▸ **Excerpted text**:

------------------------------

Katherine Prezioso
What We Can Learn from the Sacrificial Motherhood of St. Gianna
Although St. Gianna lived a life of sacrificial motherhood, beyond what most mothers are called to, she filled her life with a deep faith, love for God’s creation, and a joy and gratefulness for her vocation as a wife and mother that is worthy of being emulated. She did not see her children as pests to be avoided nor did she feel she needed to resign herself to a frumpy and dour motherhood.
St. Gianna Beretta Molla (1922-1962) loved to be outside, often found skiing and mountaineering in her native Italy. She was a diligent medical student, eventually opening her own practice with a focus on mothers, babies, the elderly, and the poor. Her engagement to Pietro Molla gave her such joy that she wrote to him: "Love is the most beautiful sentiment that the Lord has put into the soul of men and women." They were blessed with their first child a year after their wedding and two more followed within three years. Tragically, they suffered two miscarriages after the birth of their third child. During the pregnancy of her sixth child, a fibroma was found. Given three options, St. Gianna opted for the riskiest option for her, but the only option that would have a chance of saving her child’s life. In the hopes of saving her child from suffering, she took that suffering onto herself. She told her doctors: “If you must decide between me and the child, do not hesitate: choose the child - I insist on it. Save him.” She gave birth to a girl via c-section but died eight days later due to septic peritonitis, a complication from the delivery.

------------------------------

▸ **Dataset extract**:
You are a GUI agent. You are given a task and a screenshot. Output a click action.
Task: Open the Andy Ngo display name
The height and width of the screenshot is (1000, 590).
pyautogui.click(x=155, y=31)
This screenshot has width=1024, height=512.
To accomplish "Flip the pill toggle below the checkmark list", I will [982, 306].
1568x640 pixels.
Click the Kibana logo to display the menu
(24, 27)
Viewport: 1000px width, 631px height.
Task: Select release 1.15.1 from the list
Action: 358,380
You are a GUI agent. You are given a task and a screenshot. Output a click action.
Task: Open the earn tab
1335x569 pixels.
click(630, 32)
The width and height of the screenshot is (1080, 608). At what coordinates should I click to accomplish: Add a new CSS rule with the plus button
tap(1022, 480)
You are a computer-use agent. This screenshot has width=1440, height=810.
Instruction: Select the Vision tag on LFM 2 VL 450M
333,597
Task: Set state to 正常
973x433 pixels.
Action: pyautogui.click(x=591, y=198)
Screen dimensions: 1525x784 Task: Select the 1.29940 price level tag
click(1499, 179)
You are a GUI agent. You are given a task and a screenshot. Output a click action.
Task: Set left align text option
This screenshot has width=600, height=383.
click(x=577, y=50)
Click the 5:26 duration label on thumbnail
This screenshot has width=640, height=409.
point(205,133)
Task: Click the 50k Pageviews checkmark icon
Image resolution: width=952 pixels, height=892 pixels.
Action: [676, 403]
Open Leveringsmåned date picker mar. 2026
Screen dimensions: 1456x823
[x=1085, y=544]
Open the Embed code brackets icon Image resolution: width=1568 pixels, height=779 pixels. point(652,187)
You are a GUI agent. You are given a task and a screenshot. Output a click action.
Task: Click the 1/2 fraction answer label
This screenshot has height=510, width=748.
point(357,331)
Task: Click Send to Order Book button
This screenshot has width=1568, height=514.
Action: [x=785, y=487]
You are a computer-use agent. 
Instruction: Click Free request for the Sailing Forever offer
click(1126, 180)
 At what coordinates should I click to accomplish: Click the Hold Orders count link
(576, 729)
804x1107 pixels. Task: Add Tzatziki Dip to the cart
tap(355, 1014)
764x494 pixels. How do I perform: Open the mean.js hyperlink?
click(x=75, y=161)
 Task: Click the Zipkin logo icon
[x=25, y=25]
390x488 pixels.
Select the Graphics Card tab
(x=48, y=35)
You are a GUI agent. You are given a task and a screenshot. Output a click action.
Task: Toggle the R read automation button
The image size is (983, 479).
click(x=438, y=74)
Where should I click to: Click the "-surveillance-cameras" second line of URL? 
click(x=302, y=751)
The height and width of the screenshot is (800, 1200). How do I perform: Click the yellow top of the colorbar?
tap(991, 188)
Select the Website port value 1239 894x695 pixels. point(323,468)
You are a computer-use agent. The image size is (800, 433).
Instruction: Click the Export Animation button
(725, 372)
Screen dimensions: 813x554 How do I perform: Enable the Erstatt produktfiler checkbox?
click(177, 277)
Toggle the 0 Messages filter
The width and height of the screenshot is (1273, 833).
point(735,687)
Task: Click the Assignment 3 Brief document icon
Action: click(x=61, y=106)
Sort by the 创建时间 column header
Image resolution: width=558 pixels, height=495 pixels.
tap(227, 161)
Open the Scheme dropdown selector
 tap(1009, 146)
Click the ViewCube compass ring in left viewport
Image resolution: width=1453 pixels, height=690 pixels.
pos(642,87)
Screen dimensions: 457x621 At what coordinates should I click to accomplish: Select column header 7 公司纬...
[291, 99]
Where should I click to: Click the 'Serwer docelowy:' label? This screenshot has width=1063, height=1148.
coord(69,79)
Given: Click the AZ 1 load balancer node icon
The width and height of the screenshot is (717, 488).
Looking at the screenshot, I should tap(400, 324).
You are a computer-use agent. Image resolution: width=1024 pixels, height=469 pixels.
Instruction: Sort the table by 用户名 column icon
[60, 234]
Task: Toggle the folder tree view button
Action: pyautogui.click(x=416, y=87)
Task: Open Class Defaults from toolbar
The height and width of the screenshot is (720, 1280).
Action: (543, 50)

------------------------------

▸ **Task set**:
1) In two sentences, what does the piece on St. Gianna say?
2) According to the piece on St. Gianna, what caused her death eight days after the delivery?

▸ **Solution list**:
1) St. Gianna Beretta Molla, who loved skiing and mountaineering in her native Italy and opened her own medical practice, lived her vocation as a wife and mother with deep faith, joy, and gratitude. When a fibroma was found during her sixth pregnancy, she chose the option riskiest for herself but the only one that could save her child, and she died of septic peritonitis eight days after giving birth to a girl by c-section.

2) Septic peritonitis, a complication from the delivery.